- _PROMPT_
Output each entry verbatim. Leave the images out.

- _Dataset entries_
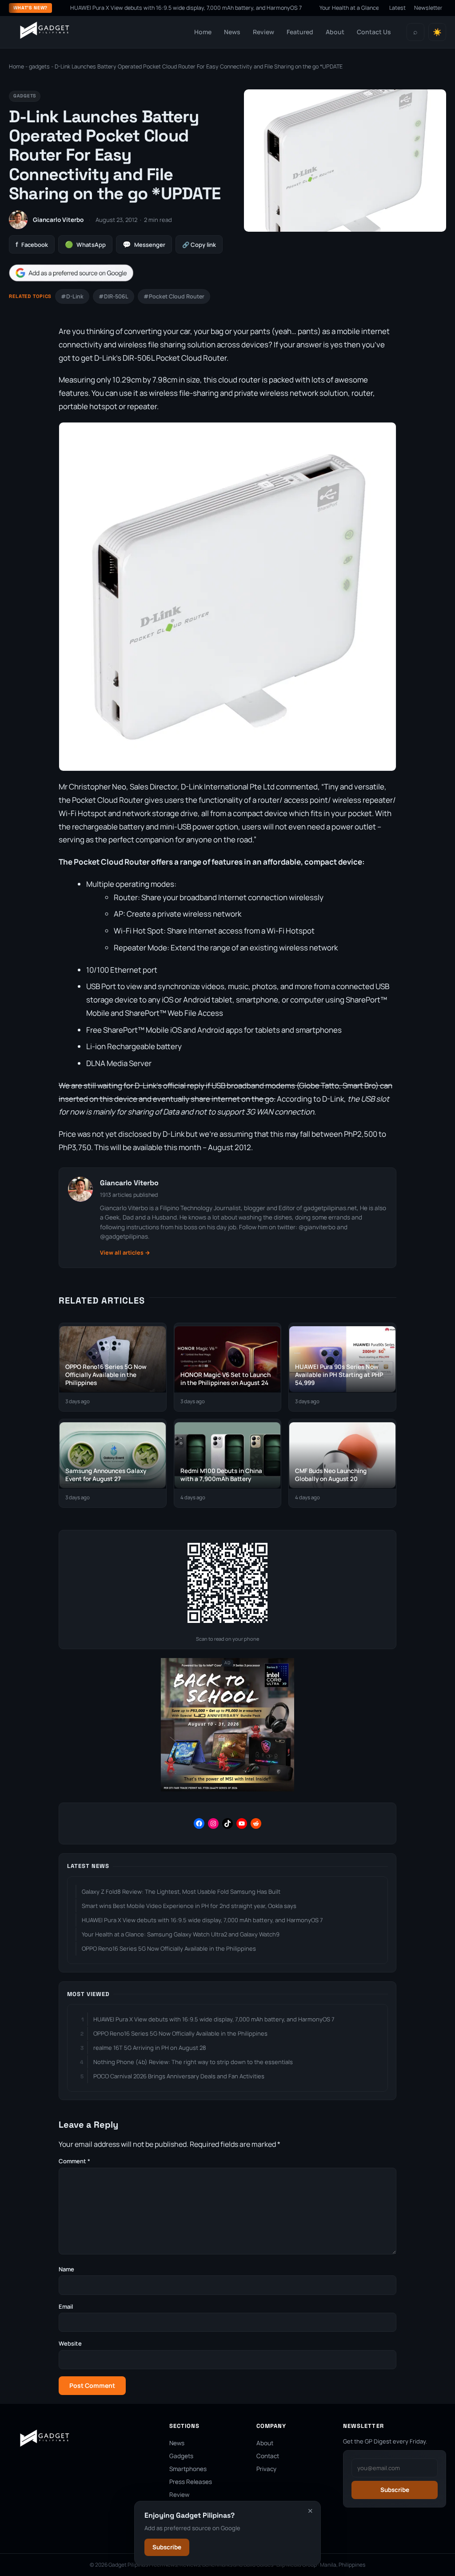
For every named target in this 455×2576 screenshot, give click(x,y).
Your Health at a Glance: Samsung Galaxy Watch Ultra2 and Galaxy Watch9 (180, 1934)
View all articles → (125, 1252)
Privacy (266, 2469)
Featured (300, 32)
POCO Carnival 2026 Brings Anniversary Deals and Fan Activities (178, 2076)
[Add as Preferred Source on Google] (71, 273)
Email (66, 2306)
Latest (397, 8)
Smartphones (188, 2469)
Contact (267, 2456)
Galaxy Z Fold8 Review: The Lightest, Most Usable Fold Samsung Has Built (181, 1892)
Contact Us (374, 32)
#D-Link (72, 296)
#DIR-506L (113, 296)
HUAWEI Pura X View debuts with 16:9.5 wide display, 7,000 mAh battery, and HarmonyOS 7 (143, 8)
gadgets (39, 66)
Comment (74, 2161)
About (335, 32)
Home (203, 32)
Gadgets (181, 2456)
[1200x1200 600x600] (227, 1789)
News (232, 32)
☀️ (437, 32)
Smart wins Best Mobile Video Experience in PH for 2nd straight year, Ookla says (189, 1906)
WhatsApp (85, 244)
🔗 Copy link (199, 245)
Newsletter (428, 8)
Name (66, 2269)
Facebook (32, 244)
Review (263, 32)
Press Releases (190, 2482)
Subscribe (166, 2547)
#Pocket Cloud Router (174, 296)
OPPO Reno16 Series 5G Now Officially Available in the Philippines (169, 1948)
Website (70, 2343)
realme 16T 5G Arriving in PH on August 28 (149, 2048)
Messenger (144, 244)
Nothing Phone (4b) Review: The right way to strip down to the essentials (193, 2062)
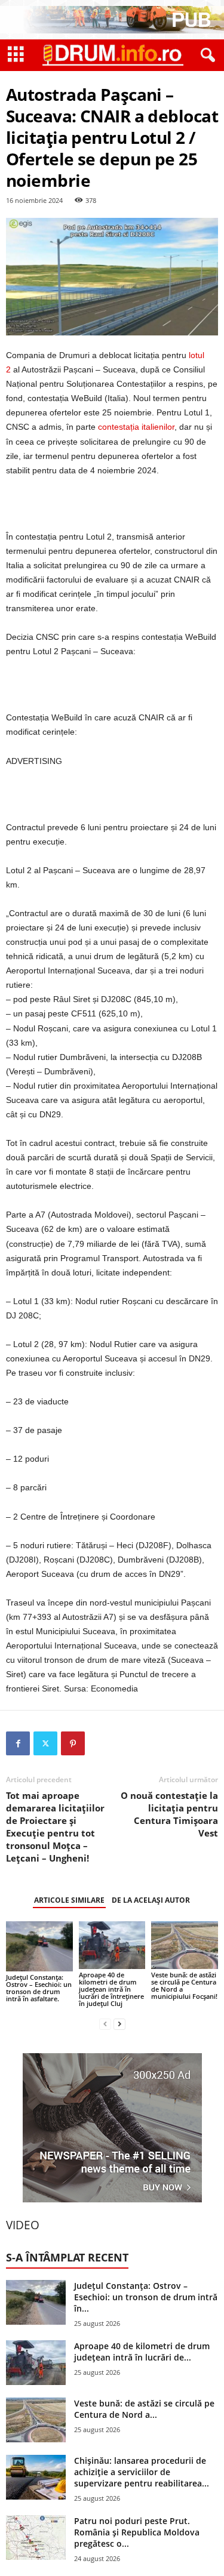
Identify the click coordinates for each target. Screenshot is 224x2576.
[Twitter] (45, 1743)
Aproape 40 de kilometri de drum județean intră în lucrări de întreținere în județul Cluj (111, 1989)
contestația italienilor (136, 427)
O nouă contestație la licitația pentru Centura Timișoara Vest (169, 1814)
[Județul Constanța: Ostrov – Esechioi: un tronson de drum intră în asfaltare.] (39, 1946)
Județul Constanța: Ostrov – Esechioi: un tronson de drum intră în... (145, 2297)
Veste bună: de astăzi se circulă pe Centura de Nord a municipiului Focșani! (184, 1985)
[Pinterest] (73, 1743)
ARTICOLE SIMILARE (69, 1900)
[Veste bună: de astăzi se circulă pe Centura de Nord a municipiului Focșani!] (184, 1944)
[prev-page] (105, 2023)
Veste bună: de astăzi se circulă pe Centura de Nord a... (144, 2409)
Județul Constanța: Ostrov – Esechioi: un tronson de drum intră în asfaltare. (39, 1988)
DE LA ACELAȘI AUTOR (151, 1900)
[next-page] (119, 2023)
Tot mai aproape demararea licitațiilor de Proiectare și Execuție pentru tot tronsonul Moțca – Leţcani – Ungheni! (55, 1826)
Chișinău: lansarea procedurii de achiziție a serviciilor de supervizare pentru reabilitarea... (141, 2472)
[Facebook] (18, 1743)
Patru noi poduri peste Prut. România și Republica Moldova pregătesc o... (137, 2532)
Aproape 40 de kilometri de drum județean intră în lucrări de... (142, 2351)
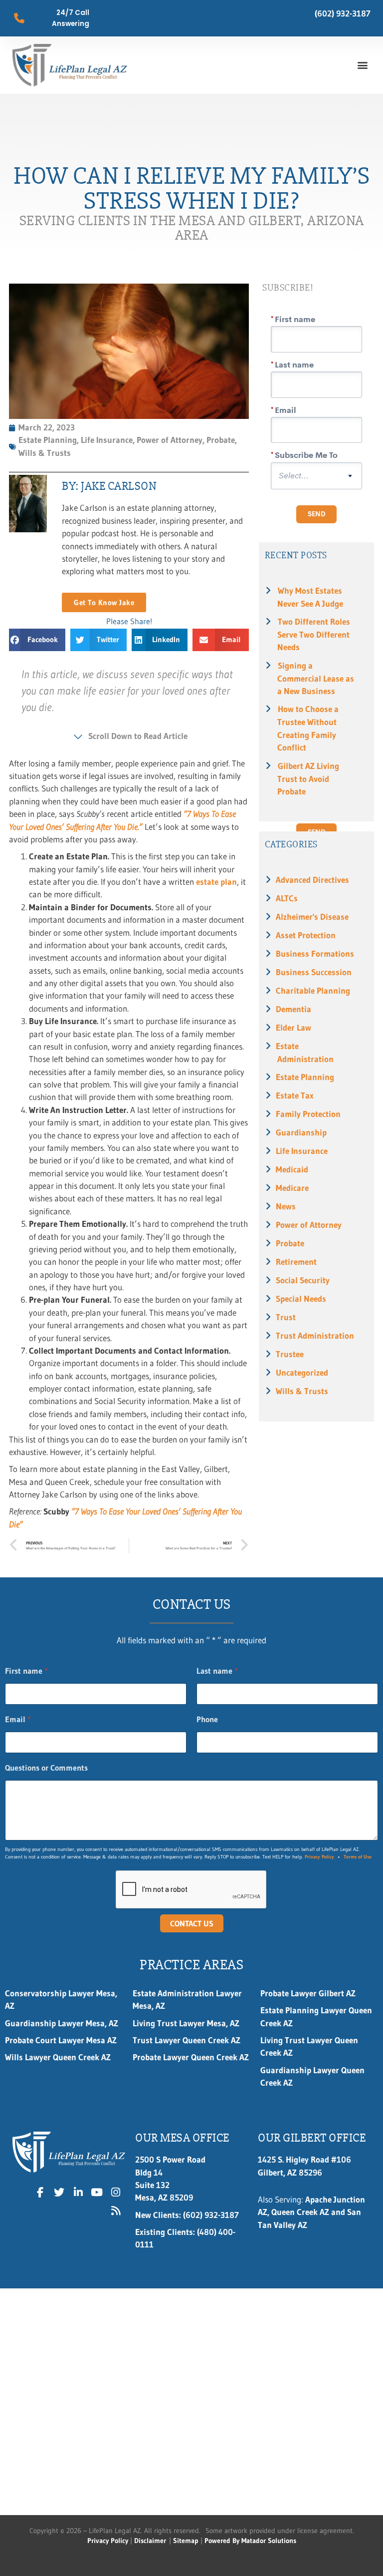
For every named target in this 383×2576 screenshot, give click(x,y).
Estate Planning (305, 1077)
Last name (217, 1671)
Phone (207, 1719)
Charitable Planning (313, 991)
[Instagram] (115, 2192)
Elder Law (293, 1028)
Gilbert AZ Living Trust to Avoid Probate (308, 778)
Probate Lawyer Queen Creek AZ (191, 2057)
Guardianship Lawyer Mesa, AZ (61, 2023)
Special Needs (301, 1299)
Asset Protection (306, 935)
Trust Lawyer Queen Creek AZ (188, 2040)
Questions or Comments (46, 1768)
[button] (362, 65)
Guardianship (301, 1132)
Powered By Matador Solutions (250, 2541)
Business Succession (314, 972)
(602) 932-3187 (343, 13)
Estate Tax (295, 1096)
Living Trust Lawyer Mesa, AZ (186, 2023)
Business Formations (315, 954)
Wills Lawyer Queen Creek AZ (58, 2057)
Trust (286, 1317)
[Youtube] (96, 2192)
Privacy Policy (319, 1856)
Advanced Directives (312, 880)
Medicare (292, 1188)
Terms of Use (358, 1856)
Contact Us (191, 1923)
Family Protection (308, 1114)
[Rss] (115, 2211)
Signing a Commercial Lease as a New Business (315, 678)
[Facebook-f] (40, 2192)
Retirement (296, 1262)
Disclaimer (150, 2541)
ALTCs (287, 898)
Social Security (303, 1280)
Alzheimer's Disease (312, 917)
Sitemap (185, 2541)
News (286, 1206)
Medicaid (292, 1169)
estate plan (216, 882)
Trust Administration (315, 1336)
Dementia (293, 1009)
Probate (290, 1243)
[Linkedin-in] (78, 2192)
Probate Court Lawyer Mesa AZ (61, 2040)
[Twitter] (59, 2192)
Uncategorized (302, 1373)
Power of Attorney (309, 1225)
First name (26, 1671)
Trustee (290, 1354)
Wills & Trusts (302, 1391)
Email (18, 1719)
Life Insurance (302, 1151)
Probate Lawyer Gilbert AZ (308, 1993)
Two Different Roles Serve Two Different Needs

- _SOLUTION TO THIS EXERCISE_
For every named target in this 455×2576 screenshot, give click(x,y).
Your Health at a Glance: Samsung Galaxy Watch Ultra2 and Galaxy Watch9 (180, 1934)
View all articles → (125, 1252)
Privacy (266, 2469)
Featured (300, 32)
POCO Carnival 2026 Brings Anniversary Deals and Fan Activities (178, 2076)
[Add as Preferred Source on Google] (71, 273)
Email (66, 2306)
Latest (397, 8)
Smartphones (188, 2469)
Contact (267, 2456)
Galaxy Z Fold8 Review: The Lightest, Most Usable Fold Samsung Has Built (181, 1892)
Contact Us (374, 32)
#D-Link (72, 296)
#DIR-506L (113, 296)
HUAWEI Pura X View debuts with 16:9.5 wide display, 7,000 mAh battery, and HarmonyOS 7 (143, 8)
gadgets (39, 66)
Comment (74, 2161)
About (335, 32)
Home (203, 32)
Gadgets (181, 2456)
[1200x1200 600x600] (227, 1789)
News (232, 32)
☀️ (437, 32)
Smart wins Best Mobile Video Experience in PH for 2nd straight year, Ookla says (189, 1906)
WhatsApp (85, 244)
🔗 Copy link (199, 245)
Newsletter (428, 8)
Name (66, 2269)
Facebook (32, 244)
Review (263, 32)
Press Releases (190, 2482)
Subscribe (166, 2547)
#Pocket Cloud Router (174, 296)
OPPO Reno16 Series 5G Now Officially Available in the Philippines (169, 1948)
Website (70, 2343)
realme 16T 5G Arriving in PH on August 28 (149, 2048)
Messenger (144, 244)
Nothing Phone (4b) Review: The right way to strip down to the essentials (193, 2062)
Identify the click coordinates for each target. Screenshot is 224x2576.
[Twitter] (45, 1743)
Aproape 40 de kilometri de drum județean intră în lucrări de întreținere în județul Cluj (111, 1989)
contestația italienilor (136, 427)
O nouă contestație la licitația pentru Centura Timișoara Vest (169, 1814)
[Județul Constanța: Ostrov – Esechioi: un tronson de drum intră în asfaltare.] (39, 1946)
Județul Constanța: Ostrov – Esechioi: un tronson de drum intră în... (145, 2297)
Veste bună: de astăzi se circulă pe Centura de Nord a municipiului Focșani! (184, 1985)
[Pinterest] (73, 1743)
ARTICOLE SIMILARE (69, 1900)
[Veste bună: de astăzi se circulă pe Centura de Nord a municipiului Focșani!] (184, 1944)
[prev-page] (105, 2023)
Veste bună: de astăzi se circulă pe Centura de Nord a... (144, 2409)
Județul Constanța: Ostrov – Esechioi: un tronson de drum intră în asfaltare. (39, 1988)
DE LA ACELAȘI AUTOR (151, 1900)
[next-page] (119, 2023)
Tot mai aproape demararea licitațiilor de Proiectare și Execuție pentru tot tronsonul Moțca – Leţcani – Ungheni! (55, 1826)
Chișinău: lansarea procedurii de achiziție a serviciilor de supervizare pentru reabilitarea... (141, 2472)
[Facebook] (18, 1743)
Patru noi poduri peste Prut. România și Republica Moldova pregătesc o... (137, 2532)
Aproape 40 de kilometri de drum județean intră în lucrări de... (142, 2351)
For every named target in this 383×2576 screenshot, give click(x,y).
Estate Planning (305, 1077)
Last name (217, 1671)
Phone (207, 1719)
Charitable Planning (313, 991)
[Instagram] (115, 2192)
Elder Law (293, 1028)
Gilbert AZ Living Trust to Avoid Probate (308, 778)
Probate Lawyer Queen Creek AZ (191, 2057)
Guardianship Lawyer Mesa, AZ (61, 2023)
Special Needs (301, 1299)
Asset Protection (306, 935)
Trust Lawyer Queen Creek AZ (188, 2040)
Questions or Comments (46, 1768)
[button] (362, 65)
Guardianship (301, 1132)
Powered By Matador Solutions (250, 2541)
Business Succession (314, 972)
(602) 932-3187 (343, 13)
Estate Tax (295, 1096)
Living Trust Lawyer Mesa, AZ (186, 2023)
Business Formations (315, 954)
Wills Lawyer Queen Creek AZ (58, 2057)
Trust (286, 1317)
[Youtube] (96, 2192)
Privacy Policy (319, 1856)
Advanced Directives (312, 880)
Medicare (292, 1188)
Terms of Use (358, 1856)
Contact Us (191, 1923)
Family Protection (308, 1114)
[Rss] (115, 2211)
Signing a Commercial Lease as a New Business (315, 678)
[Facebook-f] (40, 2192)
Retirement (296, 1262)
Disclaimer (150, 2541)
ALTCs (287, 898)
Social Security (303, 1280)
Alzheimer's Disease (312, 917)
Sitemap (185, 2541)
News (286, 1206)
Medicaid (292, 1169)
estate plan (216, 882)
Trust Administration (315, 1336)
Dementia (293, 1009)
Probate (290, 1243)
[Linkedin-in] (78, 2192)
Probate Court Lawyer Mesa AZ (61, 2040)
[Twitter] (59, 2192)
Uncategorized (302, 1373)
Power of Attorney (309, 1225)
First name (26, 1671)
Trustee (290, 1354)
Wills & Trusts (302, 1391)
Email (18, 1719)
Life Insurance (302, 1151)
Probate Lawyer Gilbert AZ (308, 1993)
Two Different Roles Serve Two Different Needs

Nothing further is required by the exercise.